Mattilda B Sycamore thinks it’s time for an intervention.
Gay culture has become obsessed with normalcy, sanitized by assimilation and increasingly soulless, Sycamore says.
For a community founded by desire, this decline is particularly discouraging. “Desire is what started us — in terms of our love and our community building and our visions of intimacy,” says the editor of the new anthology Why Are Faggots So Afraid of Faggots?
Not to mention the desire “for full self-expression” in a world that often wants gay men to simply disappear. “There was a sense of communal struggle,” Sycamore says, especially in the 1990s, when being a gay man meant being surrounded by death.
But that struggle has since been muted by shifting desires.
“The nature of the gay movement has made desire into a dead end,” Sycamore says. “The desire just means buy this cocktail, wear these clothes, go to these bars, look like this — it’s all about creating a consumer identity.”

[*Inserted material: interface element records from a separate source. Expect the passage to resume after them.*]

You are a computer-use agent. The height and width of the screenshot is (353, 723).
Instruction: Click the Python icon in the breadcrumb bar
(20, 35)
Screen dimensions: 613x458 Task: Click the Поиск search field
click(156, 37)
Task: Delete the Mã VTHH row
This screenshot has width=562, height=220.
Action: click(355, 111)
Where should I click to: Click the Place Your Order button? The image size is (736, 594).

How could our desire have veered so off-track?
Sycamore blames the desire itself.
“Desire is what brought us to this sort of gay culture that either is obsessed with normalcy at any cost or this sort of close-the-blinds . . . lack of accountability or communal care,” she says.

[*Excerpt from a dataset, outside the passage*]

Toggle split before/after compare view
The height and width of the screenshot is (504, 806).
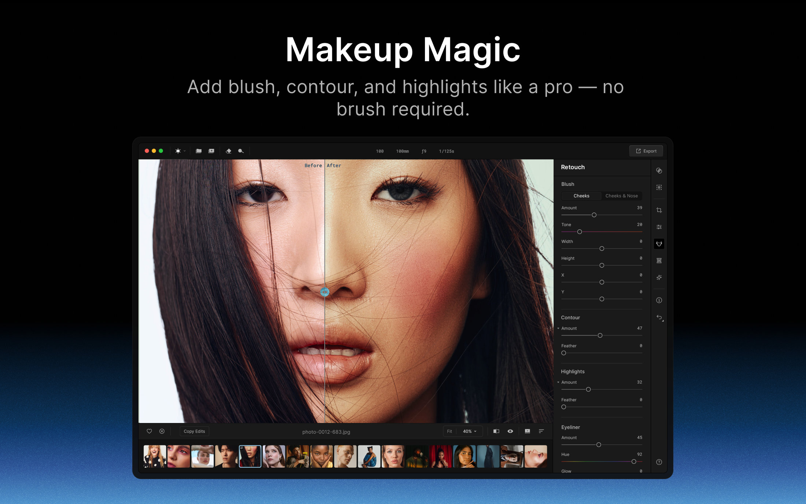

“It’s now about fighting for the right to kill or get hitched,” she says, referring to the gay marriage battles and the push to end the US military’s Don’t Ask, Don’t Tell policy. “I think there was a little more space in the early ’90s for flamboyance and for challenging political decisions. In San Francisco, there is a history of radical alternatives to community, family and sexuality. And since then, those cultures [and radical ideas] have been marginalized.”

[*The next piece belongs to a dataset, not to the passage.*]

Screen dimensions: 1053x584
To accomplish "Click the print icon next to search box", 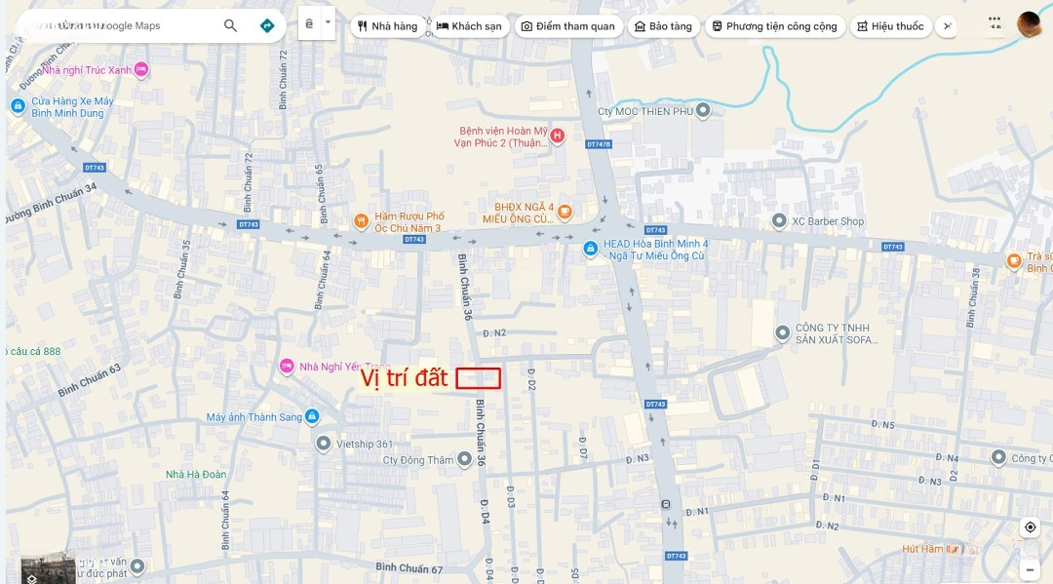I will coord(309,22).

Today’s focus, she argues, is shaped by mainstream ideas of family and marriage. These ideals have become so dominant that there is no room for any alternative.
“Now, you turn on the TV and you see vapid, hyper-consumer, pointless representations of gay identity, and you’re supposed to relate.”
For Sycamore, that’s worse than turning on the TV and seeing no gay representation at all.
“In the early ’90s, gay identity was represented by straight homophobic representations, but now we have gay people articulating straight, homophobic representations. Is that better? We’ve internalized the emptiness and violence of straight normalcy and we project that as our own goal and representations,” she says.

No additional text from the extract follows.